Quarles made a priority of changing that culture. It “will be the least visible thing I do and it will be the most consequential thing I do,” he told the Journal. “The banks should feel that their supervisor is going to be firm but fair.” He told examiners that their reports shouldn’t just focus on banks’ weaknesses, but give them positive feedback as well.
"The coach is demanding as much as ever from the sidelines—it’s just that every now and then he’s throwing some ‘Good job!’s and ‘Way to go!,’” said a former bank supervisor after Quarles announced the new approach.
The culture change was more than a surface-level effort. It involved redefining how overseers’ viewed their jobs. The challenge of achieving that goal is illustrated by a 2014 exchange at a Senate hearing between Sen. Elizabeth Warren, D-Mass., and New York Federal Reserve President William Dudley. In her view, Warren said, federal regulators were “the cop on the beat. That is, they are out there to look for illegal and unsafe conduct.” Dudley begged to differ, saying a regulator should play the role of “fire warden,” making sure that each bank “is run well so that it is not going to catch on fire and burn on.”
Cop and fire warden are two very different visions of what regulators should be. But they’re both a far cry from coach.
Quarles knew demanding a change in culture would require a personal touch. So he and Federal Deposit Insurance Corporation Chairman Jelena McWilliams spent months in the latter half of 2018 crisscrossing the country, visiting regional offices of their organizations to describe their vision of a kinder, gentler bank supervision system. In a world ruled by facts, figures, and metrics, Quarles and McWilliams had stepped into the murky world of traditions, habits and values. “All of this will be difficult to quantify except by air miles,” Quarles told the Journal.

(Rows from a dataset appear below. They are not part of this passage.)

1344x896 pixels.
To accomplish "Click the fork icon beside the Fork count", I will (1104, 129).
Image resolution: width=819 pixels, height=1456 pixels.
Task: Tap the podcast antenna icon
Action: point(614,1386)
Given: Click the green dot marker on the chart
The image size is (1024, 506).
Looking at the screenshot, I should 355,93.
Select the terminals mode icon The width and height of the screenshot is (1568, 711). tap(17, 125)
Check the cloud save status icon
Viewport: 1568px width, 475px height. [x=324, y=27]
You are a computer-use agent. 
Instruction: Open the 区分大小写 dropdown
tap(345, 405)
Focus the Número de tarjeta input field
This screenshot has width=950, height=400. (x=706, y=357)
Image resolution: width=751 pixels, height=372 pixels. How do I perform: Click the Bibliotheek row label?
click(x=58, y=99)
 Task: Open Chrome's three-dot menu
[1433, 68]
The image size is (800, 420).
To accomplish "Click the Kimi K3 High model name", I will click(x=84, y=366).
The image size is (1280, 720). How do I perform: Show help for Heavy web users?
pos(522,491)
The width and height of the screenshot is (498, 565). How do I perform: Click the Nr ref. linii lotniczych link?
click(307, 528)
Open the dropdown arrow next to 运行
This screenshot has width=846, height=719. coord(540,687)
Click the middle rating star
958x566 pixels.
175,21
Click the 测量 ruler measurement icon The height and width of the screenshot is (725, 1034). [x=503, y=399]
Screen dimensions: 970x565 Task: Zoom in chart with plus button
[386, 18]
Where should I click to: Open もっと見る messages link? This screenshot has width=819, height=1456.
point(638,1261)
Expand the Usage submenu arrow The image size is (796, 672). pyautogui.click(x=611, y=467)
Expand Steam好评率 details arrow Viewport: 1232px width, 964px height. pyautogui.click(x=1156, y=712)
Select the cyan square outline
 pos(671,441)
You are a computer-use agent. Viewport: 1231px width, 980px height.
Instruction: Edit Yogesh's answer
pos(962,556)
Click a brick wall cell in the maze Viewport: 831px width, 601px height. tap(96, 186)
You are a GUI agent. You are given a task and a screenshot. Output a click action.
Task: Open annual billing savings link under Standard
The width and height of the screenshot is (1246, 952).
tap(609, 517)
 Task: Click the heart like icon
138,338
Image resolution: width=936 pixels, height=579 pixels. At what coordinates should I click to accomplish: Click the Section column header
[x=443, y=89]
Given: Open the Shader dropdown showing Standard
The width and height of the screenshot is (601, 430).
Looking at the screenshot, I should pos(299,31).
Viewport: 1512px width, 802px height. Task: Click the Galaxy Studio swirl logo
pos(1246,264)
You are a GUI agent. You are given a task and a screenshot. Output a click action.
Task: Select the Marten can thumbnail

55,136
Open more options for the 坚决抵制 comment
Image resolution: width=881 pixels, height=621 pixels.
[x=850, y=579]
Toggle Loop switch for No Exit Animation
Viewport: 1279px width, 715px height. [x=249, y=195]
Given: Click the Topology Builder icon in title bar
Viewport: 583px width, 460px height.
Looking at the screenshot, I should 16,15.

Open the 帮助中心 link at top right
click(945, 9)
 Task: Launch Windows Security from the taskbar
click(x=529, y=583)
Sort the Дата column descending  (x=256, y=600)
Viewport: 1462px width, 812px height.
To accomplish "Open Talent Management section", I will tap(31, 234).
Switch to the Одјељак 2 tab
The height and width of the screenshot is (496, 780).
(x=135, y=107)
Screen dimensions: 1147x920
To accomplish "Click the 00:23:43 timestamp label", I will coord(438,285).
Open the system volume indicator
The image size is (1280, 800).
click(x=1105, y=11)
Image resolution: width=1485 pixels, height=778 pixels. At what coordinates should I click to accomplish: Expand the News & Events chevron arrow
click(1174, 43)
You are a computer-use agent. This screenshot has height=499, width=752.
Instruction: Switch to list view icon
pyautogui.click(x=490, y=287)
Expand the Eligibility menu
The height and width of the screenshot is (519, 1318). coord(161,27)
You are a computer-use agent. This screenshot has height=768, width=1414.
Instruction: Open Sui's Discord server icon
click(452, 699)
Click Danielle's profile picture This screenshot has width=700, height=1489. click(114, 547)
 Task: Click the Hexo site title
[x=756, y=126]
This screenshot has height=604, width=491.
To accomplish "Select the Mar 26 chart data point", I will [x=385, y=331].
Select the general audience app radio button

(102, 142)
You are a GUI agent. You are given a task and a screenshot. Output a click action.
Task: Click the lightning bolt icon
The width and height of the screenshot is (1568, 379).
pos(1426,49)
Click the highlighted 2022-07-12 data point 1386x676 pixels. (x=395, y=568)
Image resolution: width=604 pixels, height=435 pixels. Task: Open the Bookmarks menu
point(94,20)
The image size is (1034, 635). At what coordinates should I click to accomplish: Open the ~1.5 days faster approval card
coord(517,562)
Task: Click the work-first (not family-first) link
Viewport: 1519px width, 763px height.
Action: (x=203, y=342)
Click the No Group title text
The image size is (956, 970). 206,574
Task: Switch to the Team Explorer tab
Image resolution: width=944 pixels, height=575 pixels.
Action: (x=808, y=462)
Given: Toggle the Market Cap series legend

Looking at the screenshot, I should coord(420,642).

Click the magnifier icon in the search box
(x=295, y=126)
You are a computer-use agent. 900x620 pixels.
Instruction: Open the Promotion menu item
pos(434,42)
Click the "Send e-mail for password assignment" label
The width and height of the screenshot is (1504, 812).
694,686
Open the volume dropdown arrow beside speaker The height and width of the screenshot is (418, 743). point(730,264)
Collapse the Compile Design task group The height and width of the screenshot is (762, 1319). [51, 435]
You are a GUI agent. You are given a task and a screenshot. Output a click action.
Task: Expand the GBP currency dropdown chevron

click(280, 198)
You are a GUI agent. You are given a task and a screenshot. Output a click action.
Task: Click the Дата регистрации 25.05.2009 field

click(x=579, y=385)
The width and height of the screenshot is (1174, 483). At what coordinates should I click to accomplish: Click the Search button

Did he ultimately succeed in changing the culture of bank supervision? And did that contribute to the fall of Silicon Valley Bank and the overall current shakiness of the banking system? Since those questions can’t be answered quantitatively, it’s hard to judge. Even if Quarles did achieve his goal, he argues that period is ancient history. “I gave up the reins as vice chair for supervision a year and a half ago,” Quarles told The New York Times this week.
It’s often said that culture change is extremely difficult in the federal context, and it does require determination and sustained commitment. But in one sense, it’s easier than in other sectors of the economy. Career federal employees, including bank supervisors, are accustomed to seeing political overseers come and go, and they are expected to change their approaches, techniques and actions to suit the new team’s agenda. The best of them are very good at it. So if a new leader demands culture change, he or she just might get it. And it just might stick until someone else comes along and makes changing it again a priority.